Re: [PATCH v3 1/2] epoll: add nsec timeout support with epoll_pwait2
From: Arnd Bergmann
Date: Thu Nov 19 2020 - 10:46:14 EST
On Thu, Nov 19, 2020 at 3:31 PM Matthew Wilcox <willy@xxxxxxxxxxxxx> wrote:
>
> On Thu, Nov 19, 2020 at 09:19:35AM -0500, Willem de Bruijn wrote:
> > But for epoll, this is inefficient: in ep_set_mstimeout it calls
> > ktime_get_ts64 to convert timeout to an offset from current time, only
> > to pass it to select_estimate_accuracy to then perform another
> > ktime_get_ts64 and subtract this to get back to (approx.) the original
> > timeout.
Right, it would be good to avoid the second ktime_get_ts64(), as reading
the clocksource itself can be expensive.
> > How about a separate patch that adds epoll_estimate_accuracy with
> > the same rules (wrt rt_task, current->timer_slack, nice and upper bound)
> > but taking an s64 timeout.
> >
> > One variation, since it is approximate, I suppose we could even replace
> > division by a right shift?
The right shift would work indeed, but it's also a bit ugly unless
__estimate_accuracy() is changed to always use the same shift.
I see that on 32-bit ARM, select_estimate_accuracy() calls
the external __aeabi_idiv() function to do the 32-bit division, so
changing it to a shift would speed up select as well.
Changing select_estimate_accuracy() to take the relative timeout
as an argument to avoid the extra ktime_get_ts64() should
have a larger impact.
> > After that, using s64 everywhere is indeed much simpler.
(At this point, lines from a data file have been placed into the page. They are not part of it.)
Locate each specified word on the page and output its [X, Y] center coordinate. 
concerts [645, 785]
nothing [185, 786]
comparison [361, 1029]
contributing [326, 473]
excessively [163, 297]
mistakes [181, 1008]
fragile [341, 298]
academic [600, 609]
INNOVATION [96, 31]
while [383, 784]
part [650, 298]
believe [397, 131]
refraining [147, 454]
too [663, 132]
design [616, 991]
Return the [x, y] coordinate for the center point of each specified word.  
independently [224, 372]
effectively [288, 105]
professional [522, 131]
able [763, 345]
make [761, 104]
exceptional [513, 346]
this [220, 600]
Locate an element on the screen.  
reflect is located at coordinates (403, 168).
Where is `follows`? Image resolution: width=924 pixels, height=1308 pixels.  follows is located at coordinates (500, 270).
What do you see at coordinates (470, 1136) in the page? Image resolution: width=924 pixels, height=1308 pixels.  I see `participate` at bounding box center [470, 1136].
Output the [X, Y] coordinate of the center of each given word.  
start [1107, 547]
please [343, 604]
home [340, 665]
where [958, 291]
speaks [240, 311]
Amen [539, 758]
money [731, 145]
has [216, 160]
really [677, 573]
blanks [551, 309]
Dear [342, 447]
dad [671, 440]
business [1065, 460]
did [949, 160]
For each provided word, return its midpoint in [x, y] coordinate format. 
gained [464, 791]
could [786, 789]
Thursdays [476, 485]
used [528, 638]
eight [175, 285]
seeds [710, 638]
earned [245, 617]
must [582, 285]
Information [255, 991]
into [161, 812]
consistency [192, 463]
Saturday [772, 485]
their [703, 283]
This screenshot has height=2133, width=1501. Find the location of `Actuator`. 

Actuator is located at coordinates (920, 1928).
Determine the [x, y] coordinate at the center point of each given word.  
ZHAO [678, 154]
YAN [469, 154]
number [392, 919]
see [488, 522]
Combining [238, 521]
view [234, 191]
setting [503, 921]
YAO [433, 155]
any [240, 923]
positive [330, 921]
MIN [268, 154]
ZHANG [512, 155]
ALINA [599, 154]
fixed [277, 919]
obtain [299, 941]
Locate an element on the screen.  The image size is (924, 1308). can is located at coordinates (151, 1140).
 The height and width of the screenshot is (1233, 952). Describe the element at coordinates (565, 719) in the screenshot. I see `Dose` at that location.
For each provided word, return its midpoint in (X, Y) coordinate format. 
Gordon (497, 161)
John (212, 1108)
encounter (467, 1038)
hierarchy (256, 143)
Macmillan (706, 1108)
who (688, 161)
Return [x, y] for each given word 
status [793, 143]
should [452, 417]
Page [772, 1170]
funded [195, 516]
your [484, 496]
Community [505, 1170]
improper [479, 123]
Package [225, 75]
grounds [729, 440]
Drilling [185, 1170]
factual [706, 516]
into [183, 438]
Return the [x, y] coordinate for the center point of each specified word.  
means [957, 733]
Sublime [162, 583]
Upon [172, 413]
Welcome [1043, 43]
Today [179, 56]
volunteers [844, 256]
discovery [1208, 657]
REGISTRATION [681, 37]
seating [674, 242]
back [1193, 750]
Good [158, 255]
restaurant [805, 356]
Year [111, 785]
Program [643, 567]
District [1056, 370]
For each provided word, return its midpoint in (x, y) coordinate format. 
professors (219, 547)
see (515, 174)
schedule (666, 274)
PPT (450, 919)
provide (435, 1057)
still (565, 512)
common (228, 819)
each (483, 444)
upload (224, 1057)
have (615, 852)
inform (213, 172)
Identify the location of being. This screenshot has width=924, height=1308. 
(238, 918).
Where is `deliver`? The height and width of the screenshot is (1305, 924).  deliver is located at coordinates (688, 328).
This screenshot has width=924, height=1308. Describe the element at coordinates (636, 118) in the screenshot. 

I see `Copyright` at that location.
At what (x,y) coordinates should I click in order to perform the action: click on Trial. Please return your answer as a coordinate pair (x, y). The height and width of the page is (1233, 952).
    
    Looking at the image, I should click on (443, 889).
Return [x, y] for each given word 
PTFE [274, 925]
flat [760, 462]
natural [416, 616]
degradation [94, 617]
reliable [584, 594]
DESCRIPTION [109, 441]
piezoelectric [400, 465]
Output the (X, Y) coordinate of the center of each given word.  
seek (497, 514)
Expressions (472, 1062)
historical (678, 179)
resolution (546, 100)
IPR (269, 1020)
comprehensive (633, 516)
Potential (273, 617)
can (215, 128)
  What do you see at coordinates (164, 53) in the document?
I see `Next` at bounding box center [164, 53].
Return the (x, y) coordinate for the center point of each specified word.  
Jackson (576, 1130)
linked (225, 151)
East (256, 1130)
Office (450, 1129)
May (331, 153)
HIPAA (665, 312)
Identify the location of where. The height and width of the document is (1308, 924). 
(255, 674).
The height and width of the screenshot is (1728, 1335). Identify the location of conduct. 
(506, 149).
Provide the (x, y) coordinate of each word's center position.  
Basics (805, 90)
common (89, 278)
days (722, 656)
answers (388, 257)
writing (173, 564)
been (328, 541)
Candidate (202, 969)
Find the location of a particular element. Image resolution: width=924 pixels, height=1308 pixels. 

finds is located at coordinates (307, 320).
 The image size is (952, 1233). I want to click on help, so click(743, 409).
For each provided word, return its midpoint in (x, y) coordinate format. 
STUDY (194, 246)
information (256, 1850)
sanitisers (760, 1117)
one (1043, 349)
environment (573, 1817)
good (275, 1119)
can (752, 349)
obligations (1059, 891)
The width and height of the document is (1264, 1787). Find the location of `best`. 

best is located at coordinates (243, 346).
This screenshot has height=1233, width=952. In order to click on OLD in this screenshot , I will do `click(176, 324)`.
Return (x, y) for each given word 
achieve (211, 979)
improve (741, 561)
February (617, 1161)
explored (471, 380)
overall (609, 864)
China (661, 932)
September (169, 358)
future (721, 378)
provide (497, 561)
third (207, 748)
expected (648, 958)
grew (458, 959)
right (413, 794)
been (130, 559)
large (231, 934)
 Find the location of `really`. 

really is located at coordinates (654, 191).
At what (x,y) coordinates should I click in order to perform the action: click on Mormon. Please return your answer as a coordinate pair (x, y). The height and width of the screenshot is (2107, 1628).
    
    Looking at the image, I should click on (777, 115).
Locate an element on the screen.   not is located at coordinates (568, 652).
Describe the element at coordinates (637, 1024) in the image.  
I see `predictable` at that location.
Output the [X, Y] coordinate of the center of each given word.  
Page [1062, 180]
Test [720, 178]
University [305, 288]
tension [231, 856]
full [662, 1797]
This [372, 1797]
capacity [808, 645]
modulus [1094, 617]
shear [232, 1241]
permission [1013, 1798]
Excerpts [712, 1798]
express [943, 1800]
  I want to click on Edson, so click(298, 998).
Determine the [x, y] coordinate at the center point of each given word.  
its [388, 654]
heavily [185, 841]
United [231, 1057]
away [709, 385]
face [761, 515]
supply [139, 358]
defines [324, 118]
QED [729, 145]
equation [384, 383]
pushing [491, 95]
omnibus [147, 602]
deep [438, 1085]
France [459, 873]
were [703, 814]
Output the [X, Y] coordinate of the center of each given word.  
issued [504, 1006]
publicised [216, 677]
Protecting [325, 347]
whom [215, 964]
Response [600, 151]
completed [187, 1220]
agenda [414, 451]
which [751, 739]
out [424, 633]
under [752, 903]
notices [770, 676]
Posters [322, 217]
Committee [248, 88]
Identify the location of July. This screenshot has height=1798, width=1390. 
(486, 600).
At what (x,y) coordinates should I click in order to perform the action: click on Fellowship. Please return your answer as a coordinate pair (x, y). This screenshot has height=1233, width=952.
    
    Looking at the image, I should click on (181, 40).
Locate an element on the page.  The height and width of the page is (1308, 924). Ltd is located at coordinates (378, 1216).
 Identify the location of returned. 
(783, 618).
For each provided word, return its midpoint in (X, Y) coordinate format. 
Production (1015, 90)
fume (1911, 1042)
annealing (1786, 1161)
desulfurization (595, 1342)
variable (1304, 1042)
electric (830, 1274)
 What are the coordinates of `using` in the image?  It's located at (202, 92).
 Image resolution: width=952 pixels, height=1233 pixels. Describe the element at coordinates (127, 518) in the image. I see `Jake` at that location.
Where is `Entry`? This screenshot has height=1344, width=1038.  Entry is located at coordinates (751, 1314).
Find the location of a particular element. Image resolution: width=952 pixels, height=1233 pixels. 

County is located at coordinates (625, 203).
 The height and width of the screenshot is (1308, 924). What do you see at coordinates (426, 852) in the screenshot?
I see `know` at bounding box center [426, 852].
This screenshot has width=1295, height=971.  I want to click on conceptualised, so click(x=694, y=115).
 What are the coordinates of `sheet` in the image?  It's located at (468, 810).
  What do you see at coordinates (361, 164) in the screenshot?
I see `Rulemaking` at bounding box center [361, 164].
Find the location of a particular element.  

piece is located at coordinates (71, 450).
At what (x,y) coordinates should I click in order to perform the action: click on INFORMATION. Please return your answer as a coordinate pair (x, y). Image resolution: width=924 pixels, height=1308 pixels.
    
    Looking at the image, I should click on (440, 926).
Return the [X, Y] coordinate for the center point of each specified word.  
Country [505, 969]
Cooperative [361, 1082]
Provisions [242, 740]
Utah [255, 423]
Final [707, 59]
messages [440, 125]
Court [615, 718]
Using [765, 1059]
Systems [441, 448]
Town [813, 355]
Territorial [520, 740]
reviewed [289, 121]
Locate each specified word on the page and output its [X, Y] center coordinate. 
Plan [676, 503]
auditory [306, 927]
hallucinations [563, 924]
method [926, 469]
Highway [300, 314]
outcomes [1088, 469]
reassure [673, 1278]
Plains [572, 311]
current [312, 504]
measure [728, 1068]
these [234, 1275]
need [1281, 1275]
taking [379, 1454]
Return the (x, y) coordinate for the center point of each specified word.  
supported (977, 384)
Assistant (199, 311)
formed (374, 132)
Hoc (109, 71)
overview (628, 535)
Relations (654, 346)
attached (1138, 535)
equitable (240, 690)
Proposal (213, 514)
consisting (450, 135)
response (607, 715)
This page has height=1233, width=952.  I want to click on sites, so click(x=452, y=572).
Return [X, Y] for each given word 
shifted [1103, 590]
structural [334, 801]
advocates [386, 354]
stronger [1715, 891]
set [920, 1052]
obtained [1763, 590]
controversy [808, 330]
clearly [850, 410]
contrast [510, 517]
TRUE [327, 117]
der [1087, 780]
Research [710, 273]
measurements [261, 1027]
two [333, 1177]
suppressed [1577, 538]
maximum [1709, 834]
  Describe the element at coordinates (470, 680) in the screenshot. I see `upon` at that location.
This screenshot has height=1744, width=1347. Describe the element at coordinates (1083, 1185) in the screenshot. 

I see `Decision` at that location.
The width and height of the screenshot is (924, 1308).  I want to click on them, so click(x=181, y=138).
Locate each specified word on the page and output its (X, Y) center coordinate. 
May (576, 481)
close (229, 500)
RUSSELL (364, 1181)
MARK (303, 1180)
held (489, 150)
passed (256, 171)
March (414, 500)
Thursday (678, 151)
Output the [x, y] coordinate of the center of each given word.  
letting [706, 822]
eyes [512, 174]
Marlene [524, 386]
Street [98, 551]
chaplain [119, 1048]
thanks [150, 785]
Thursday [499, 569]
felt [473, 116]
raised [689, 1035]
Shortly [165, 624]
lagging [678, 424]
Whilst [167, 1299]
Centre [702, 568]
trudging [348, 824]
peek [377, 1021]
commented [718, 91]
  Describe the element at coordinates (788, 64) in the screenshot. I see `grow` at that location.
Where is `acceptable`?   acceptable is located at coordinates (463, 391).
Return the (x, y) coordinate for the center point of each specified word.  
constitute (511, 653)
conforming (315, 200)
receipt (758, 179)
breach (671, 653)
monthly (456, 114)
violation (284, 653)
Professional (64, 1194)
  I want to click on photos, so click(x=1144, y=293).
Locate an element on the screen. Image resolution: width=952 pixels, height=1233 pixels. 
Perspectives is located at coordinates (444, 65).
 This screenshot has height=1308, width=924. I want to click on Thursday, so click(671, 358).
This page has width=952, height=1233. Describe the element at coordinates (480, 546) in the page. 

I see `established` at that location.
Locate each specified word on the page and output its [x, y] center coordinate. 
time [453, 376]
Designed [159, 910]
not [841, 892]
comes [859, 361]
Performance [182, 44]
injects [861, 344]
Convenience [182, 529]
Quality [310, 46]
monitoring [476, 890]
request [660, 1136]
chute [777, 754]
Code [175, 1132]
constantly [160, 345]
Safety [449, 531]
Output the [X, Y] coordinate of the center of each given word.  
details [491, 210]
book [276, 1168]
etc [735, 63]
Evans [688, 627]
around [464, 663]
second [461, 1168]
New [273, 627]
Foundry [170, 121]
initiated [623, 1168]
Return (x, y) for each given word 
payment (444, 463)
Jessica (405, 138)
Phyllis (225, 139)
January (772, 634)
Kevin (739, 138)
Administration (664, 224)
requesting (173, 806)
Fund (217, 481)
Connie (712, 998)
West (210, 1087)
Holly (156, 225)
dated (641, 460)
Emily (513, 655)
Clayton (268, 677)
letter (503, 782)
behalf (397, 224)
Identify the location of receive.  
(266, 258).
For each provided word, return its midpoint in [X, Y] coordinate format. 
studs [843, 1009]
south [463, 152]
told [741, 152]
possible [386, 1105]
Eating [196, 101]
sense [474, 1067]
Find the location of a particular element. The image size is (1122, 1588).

And with that
> > I will revise the new epoll_pwait2 interface to take a long long
> > instead of struct timespec.
>
> I think the userspace interface should take a struct timespec
> for consistency with ppoll and pselect. And epoll should use
> poll_select_set_timeout() to convert the relative timeout to an absolute
> endtime. Make epoll more consistent with select/poll, not less ...
I don't see a problem with an s64 timeout if that makes the interface
simpler by avoiding differences between the 32-bit and 64-bit ABIs.
More importantly, I think it should differ from poll/select by calculating
and writing back the remaining timeout.
I don't know what the latest view on absolute timeouts at the syscall
ABI is, it would probably simplify the implementation, but make it
less consistent with the others. Futex uses absolute timeouts, but
is itself inconsistent about that.
Arnd